Latent-DARM: Bridging Discrete Diffusion And Autoregressive Models For Reasoning
arXiv:2603.09184v1 Announce Type: new Abstract: Most multi-agent systems rely exclusively on autoregressive language models (ARMs) that are based on sequential generation. Although effective for fluent text, ARMs limit global reasoning and plan revision. On the other hand, Discrete Diffusion Language Models (DDLMs) enable non-sequential, globally revisable generation and have shown strong planning capabilities, but their limited text fluency hinders direct collaboration with ARMs. We introduce Latent-DARM, a latent-space communication framework bridging DDLM (planners) and ARM (executors), maximizing collaborative benefits. Across mathematical, scientific, and commonsense reasoning benchmarks, Latent-DARM outperforms text-based interfaces on average, improving accuracy from 27.0% to 36.0% on DART-5 and from 0.0% to 14.0% on AIME2024. Latent-DARM approaches the results of state-of-the-art reasoning models while using less than 2.2% of its token budget. This work advances multi-agent co
arXiv:2603.09184v1 Announce Type: new Abstract: Most multi-agent systems rely exclusively on autoregressive language models (ARMs) that are based on sequential generation. Although effective for fluent text, ARMs limit global reasoning and plan revision. On the other hand, Discrete Diffusion Language Models (DDLMs) enable non-sequential, globally revisable generation and have shown strong planning capabilities, but their limited text fluency hinders direct collaboration with ARMs. We introduce Latent-DARM, a latent-space communication framework bridging DDLM (planners) and ARM (executors), maximizing collaborative benefits. Across mathematical, scientific, and commonsense reasoning benchmarks, Latent-DARM outperforms text-based interfaces on average, improving accuracy from 27.0% to 36.0% on DART-5 and from 0.0% to 14.0% on AIME2024. Latent-DARM approaches the results of state-of-the-art reasoning models while using less than 2.2% of its token budget. This work advances multi-agent collaboration among agents with heterogeneous models.
Executive Summary
This article introduces Latent-DARM, a novel framework that bridges the gap between Discrete Diffusion Language Models (DDLMs) and Autoregressive Models (ARMs) to facilitate multi-agent collaboration. The proposed framework enables planners (DDLMs) to communicate with executors (ARMs) through a latent space, maximizing their collaborative benefits. Experimental results demonstrate that Latent-DARM outperforms text-based interfaces on various reasoning benchmarks, achieving accuracy improvements of up to 36.0% and approaching the results of state-of-the-art reasoning models while using significantly less computational resources. This work has far-reaching implications for multi-agent systems, particularly in scenarios where heterogeneous models are required to collaborate effectively.
Key Points
- ▸ Latent-DARM bridges the gap between DDLMs and ARMs for multi-agent collaboration
- ▸ The framework enables planners (DDLMs) to communicate with executors (ARMs) through a latent space
- ▸ Experimental results demonstrate significant accuracy improvements and efficiency gains
Merits
Strength in Heterogeneous Model Collaboration
Latent-DARM effectively enables collaboration between DDLMs and ARMs, leveraging their respective strengths in planning and execution.
Efficient Computational Resources
The framework achieves significant accuracy improvements while using less than 2.2% of its token budget, making it an efficient solution for multi-agent collaboration.
Demerits
Limited Explanation of Mathematical Derivations
The article could benefit from a more detailed explanation of the mathematical derivations underlying the Latent-DARM framework, particularly in the context of DDLMs and ARMs.

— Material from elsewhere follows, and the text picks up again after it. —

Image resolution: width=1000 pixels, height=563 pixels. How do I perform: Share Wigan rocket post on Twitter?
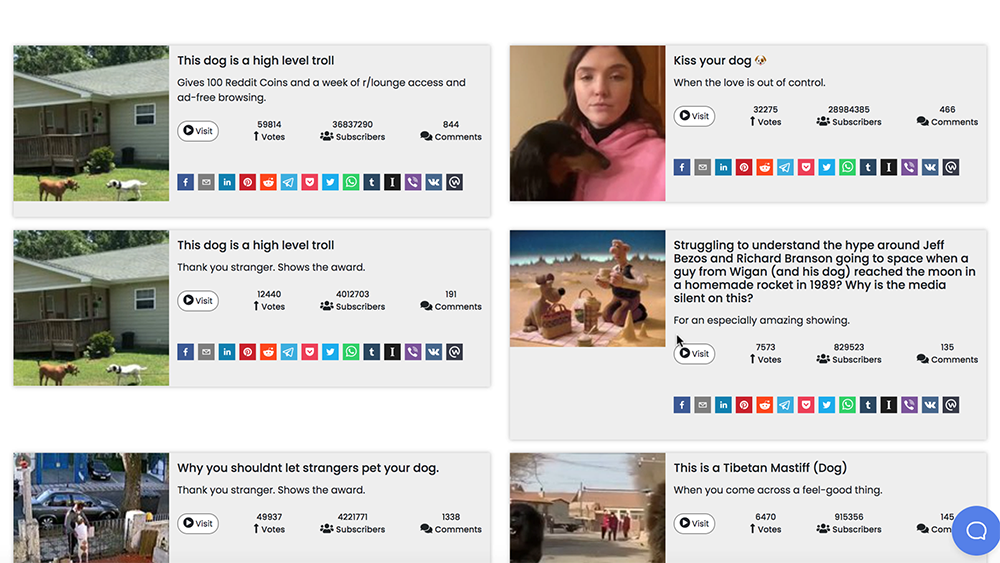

Scalability and Robustness Concerns
The authors should address potential scalability and robustness concerns, as the framework's performance may degrade in more complex or dynamic scenarios.
Expert Commentary
Latent-DARM represents a significant advancement in multi-agent collaboration, particularly in scenarios where heterogeneous models are required to collaborate effectively. The framework's ability to bridge the gap between planning and execution models has far-reaching implications for the development of artificial general intelligence systems. However, further research is needed to address potential scalability and robustness concerns. Additionally, the authors should provide a more detailed explanation of the mathematical derivations underlying the framework.
Recommendations
- ✓ Future research should focus on scaling up the Latent-DARM framework to handle more complex and dynamic scenarios.
- ✓ The authors should provide a more detailed explanation of the mathematical derivations underlying the framework, particularly in the context of DDLMs and ARMs.